BEYROUTH: Une émissaire américaine, Morgan Ortagus, a affirmé mardi à Beyrouth que les autorités libanaises devaient à présent traduire "en actes" leur décision de désarmer le Hezbollah pro-iranien.

"Nous avons tous été fortement encouragés par la décision historique du gouvernement il y a quelques semaines, mais maintenant il ne s'agit plus de mots, il s'agit d'actes", a déclaré Mme Ortagus.

Elle s'exprimait à l'issue d'une réunion entre une délégation américaine et le président libanais, Joseph Aoun.

Le Premier ministre israélien Benjamin Netanyahu s'est dit prêt lundi à une réduction "progressive" des troupes israéliennes au Liban si le gouvernement concrétisait son plan de désarmer le Hezbollah.

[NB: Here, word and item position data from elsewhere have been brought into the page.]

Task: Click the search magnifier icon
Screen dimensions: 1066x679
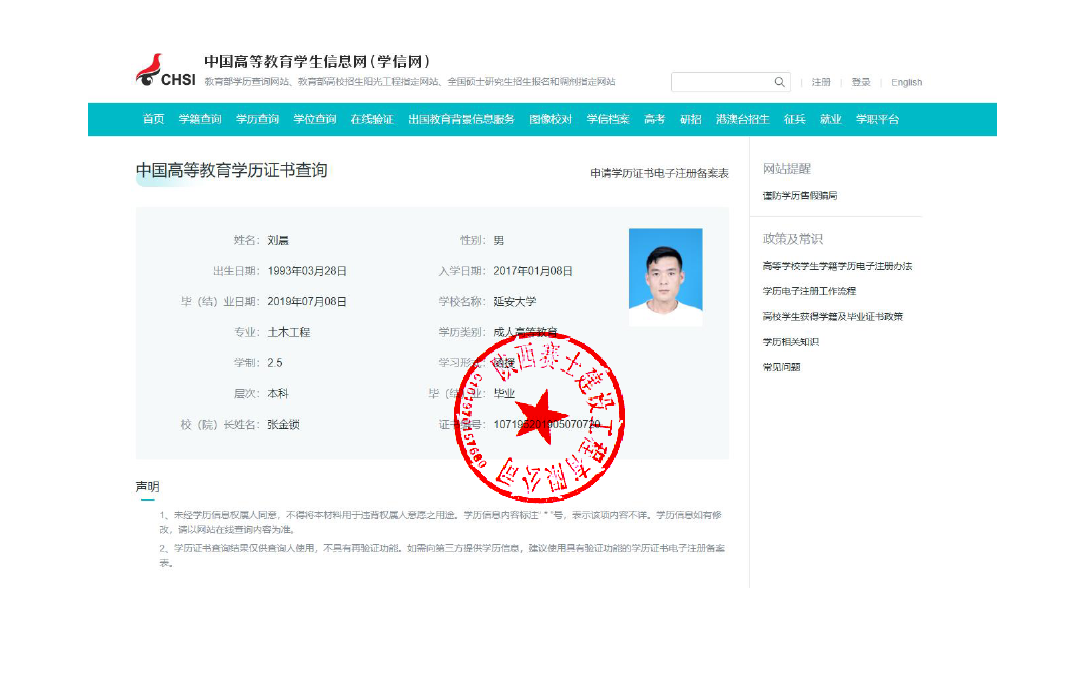Action: 779,82
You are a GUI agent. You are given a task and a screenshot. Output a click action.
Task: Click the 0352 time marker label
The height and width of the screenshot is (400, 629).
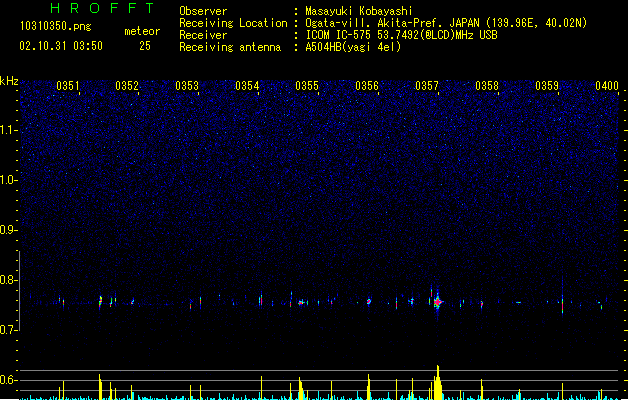pyautogui.click(x=127, y=86)
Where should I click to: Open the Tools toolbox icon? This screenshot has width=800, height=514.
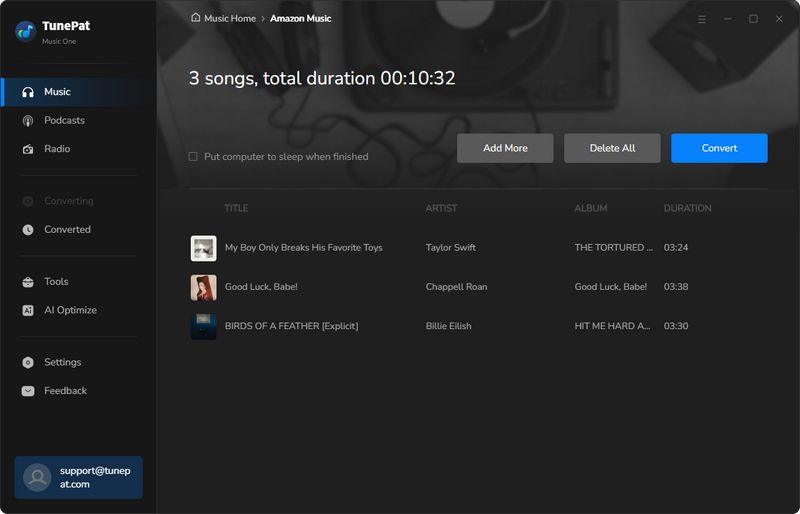(28, 282)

"Israël est prêt à avancer pas à pas, cela pourrait être de petits pas (..) , des pas de bébé, mais ils sont prêts à avancer étape par étape avec ce gouvernement", a ajouté Mme Ortagus.

"Donc, à chaque pas que fera le gouvernement libanais, nous encouragerons le gouvernement israélien à faire de même".

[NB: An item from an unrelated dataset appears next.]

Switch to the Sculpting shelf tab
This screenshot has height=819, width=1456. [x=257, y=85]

L'émissaire américain Tom Barrack, qui faisait partie de la délégation, a souligné pour sa part que l'armée libanaise et le gouvernement devaient présenter à la fin du mois un plan concret pour le désarmement de la formation chiite, qui est sortie affaiblie fin novembre de sa dernière guerre avec Israël.

"Lorsqu'ils (les Israéliens) verront cela, ils feront leur contre-proposition concernant les retraits, les garanties de sécurité à leurs frontières", a-t-il expliqué.

"Ce qu'Israël a dit, ce qui est historique, c'est que nous ne voulons pas occuper le Liban", a-t-il ajouté, expliquant que les responsables israéliens attendaient de "voir quel est le plan pour réellement désarmer le Hezbollah".

Le chef du Hezbollah, Naïm Qassem, a réaffirmé lundi le refus de son parti d'abandonner ses armes.

"Zone économique" 

Sous pression des Etats-Unis et face aux craintes d'une intensification des attaques israéliennes, le gouvernement a chargé le 5 août l'armée de préparer un plan visant à désarmer d'ici fin 2025 ce mouvement, fondé et financé par l'Iran, ennemi juré d'Israël.

Cette décision s'inscrit dans le cadre du cessez-le-feu conclu sous médiation américaine, qui a mis fin le 27 novembre 2024 à plus d'un an de conflit entre le Hezbollah et Israël.

En réponse à une question concernant un plan américain prévoyant la création d’une "zone économique Trump" dans le sud du Liban, près de la frontière israélienne, comme rapporté par le site américain Axios, M. Barrack a fait miroiter cette possibilité pour "écarter la tutelle iranienne".

"Quand on dit désarmer le Hezbollah, il faut se souvenir qu’il y a 40.000 personnes qui sont payées par l’Iran pour combattre. Qu’est-ce qu’on va faire d’eux ?", s'est interrogé M. Barrack.

"Nous devons les aider. Et la manière de les aider, c’est de dire que nous, tous ensemble - le Golfe, les États-Unis, les Libanais - allons agir conjointement pour créer un forum économique qui offrira un autre moyen de subsistance", a-t-il ajouté, avant de faire référence à "une nouvelle zone économique".

Selon Axios, l’Arabie saoudite et le Qatar auraient déjà accepté d’y investir après le retrait israélien, afin de limiter le retour du Hezbollah dans la zone tout en répondant aux préoccupations sécuritaires d’Israël sans occupation.